REQUEST
Recast the records, from the start through the line containing "(620, 1730).", as a JSON list of strings with one string per line. Skip blank lines and leave the pictures out.

SUPPLIED DATA
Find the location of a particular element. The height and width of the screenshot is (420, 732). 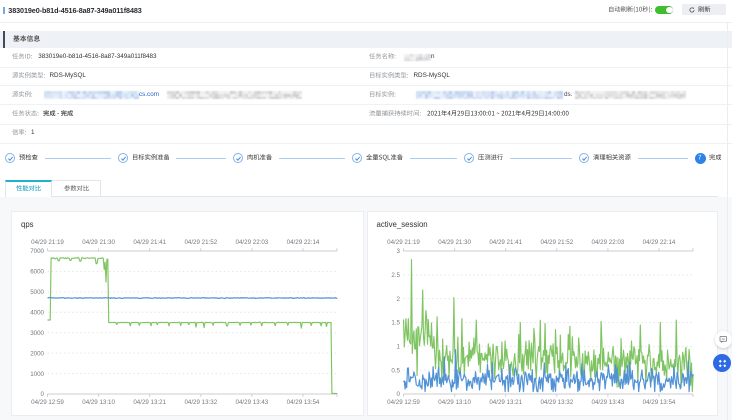

svg-text: 5000 is located at coordinates (37, 292).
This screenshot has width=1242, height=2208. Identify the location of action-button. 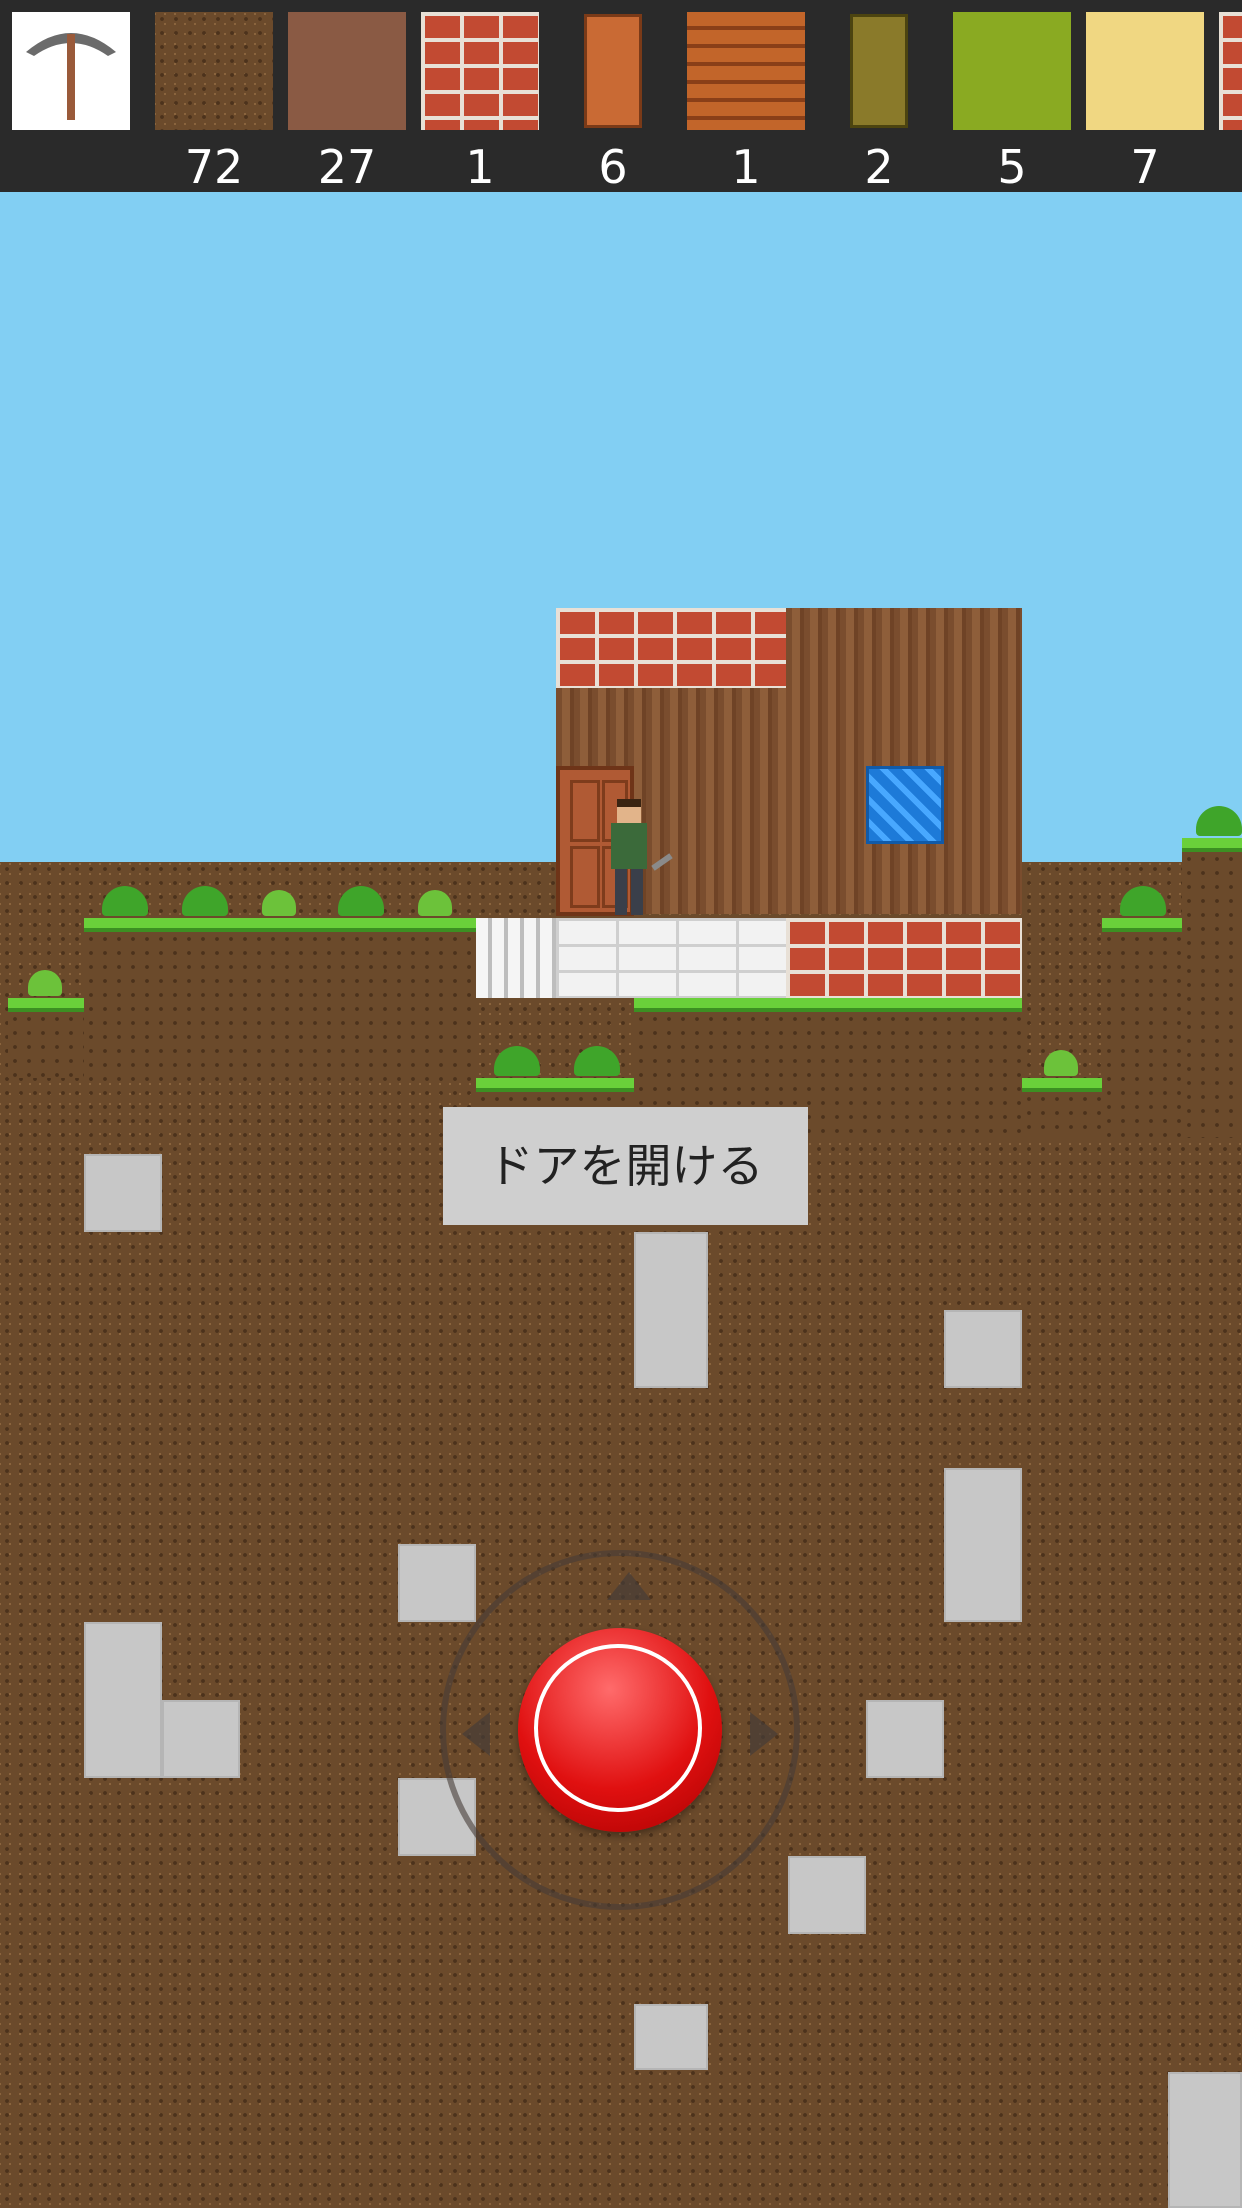
(620, 1730).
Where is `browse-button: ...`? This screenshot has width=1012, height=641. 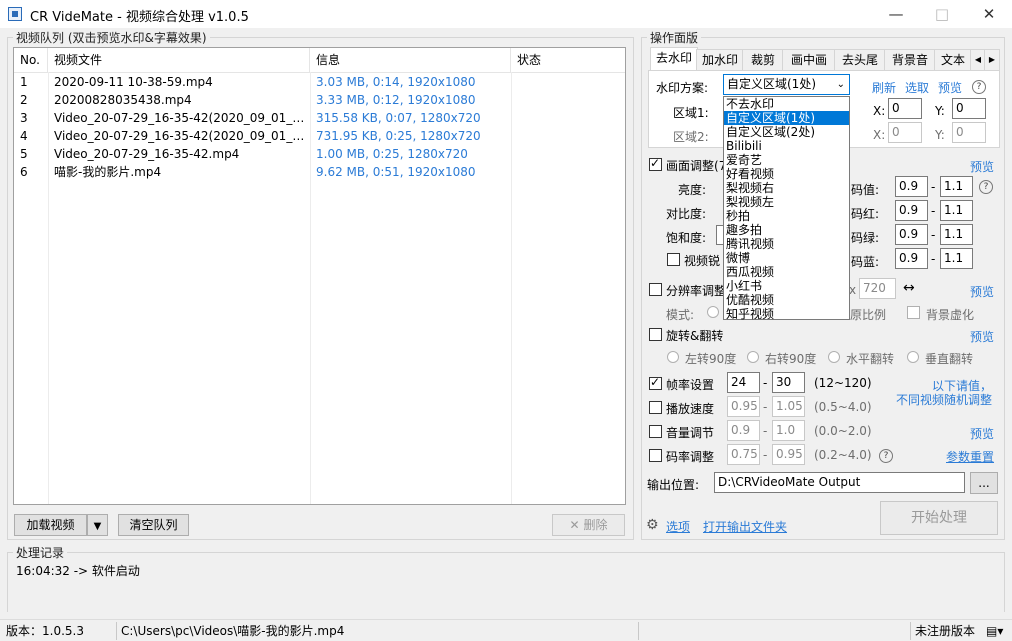 browse-button: ... is located at coordinates (984, 483).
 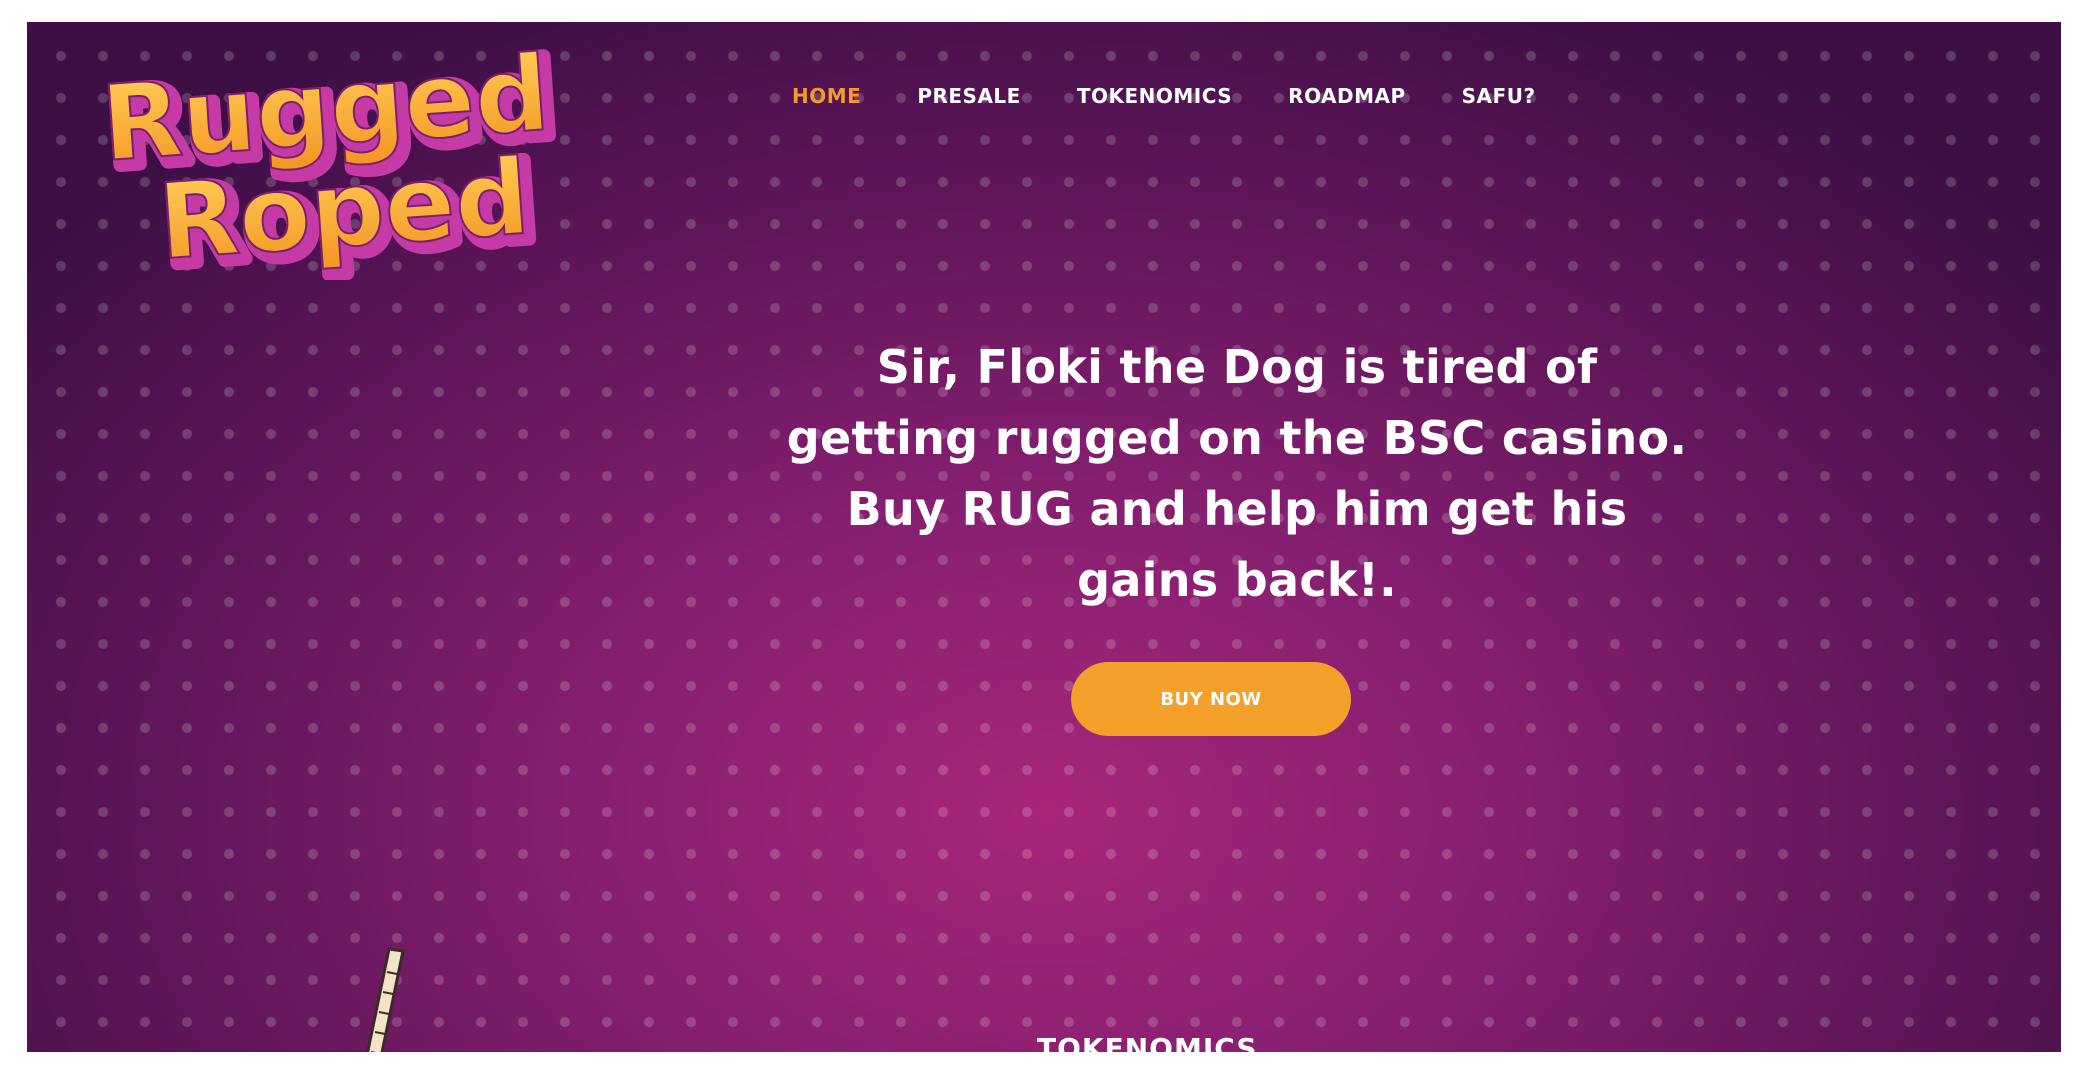 I want to click on nav-safu: SAFU?, so click(x=1499, y=96).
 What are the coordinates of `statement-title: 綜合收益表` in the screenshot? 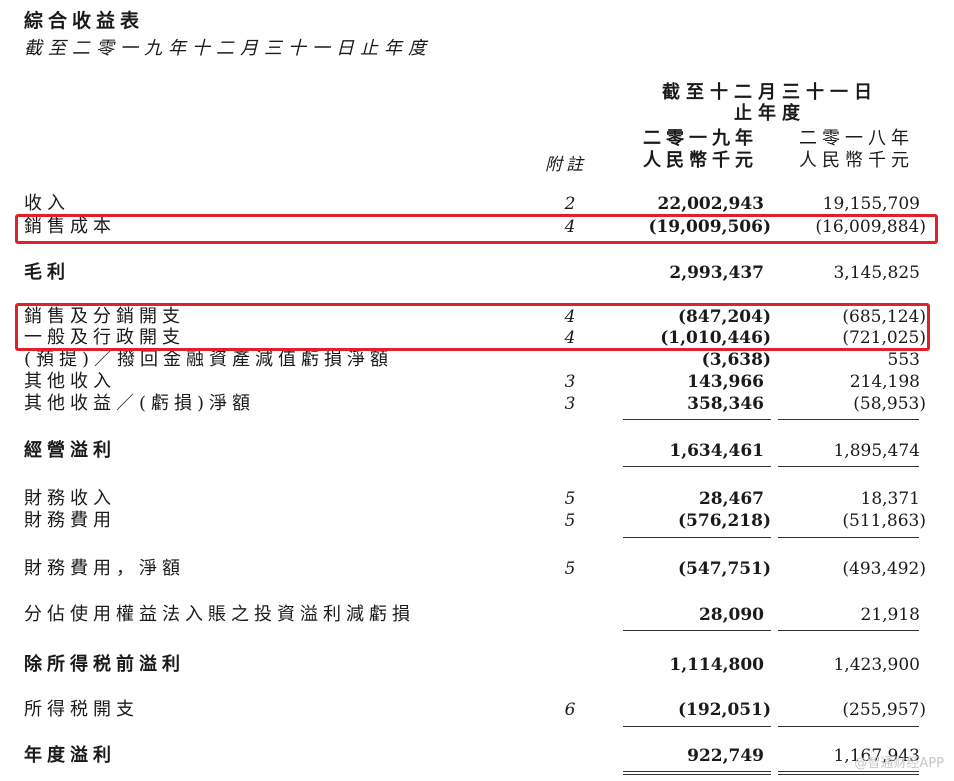 It's located at (84, 21).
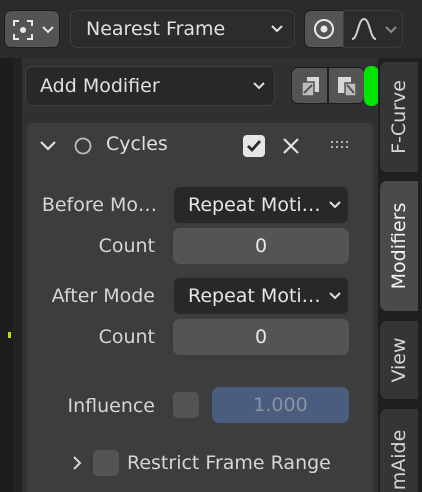 The height and width of the screenshot is (492, 422). I want to click on checkmark-icon, so click(254, 146).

REPLY
[
  "Find the location of a particular element. The height and width of the screenshot is (420, 732). ",
  "svg-text: 5000 is located at coordinates (37, 292).",
  "This screenshot has width=1242, height=2208. Identify the location of action-button. ",
  "(620, 1730)."
]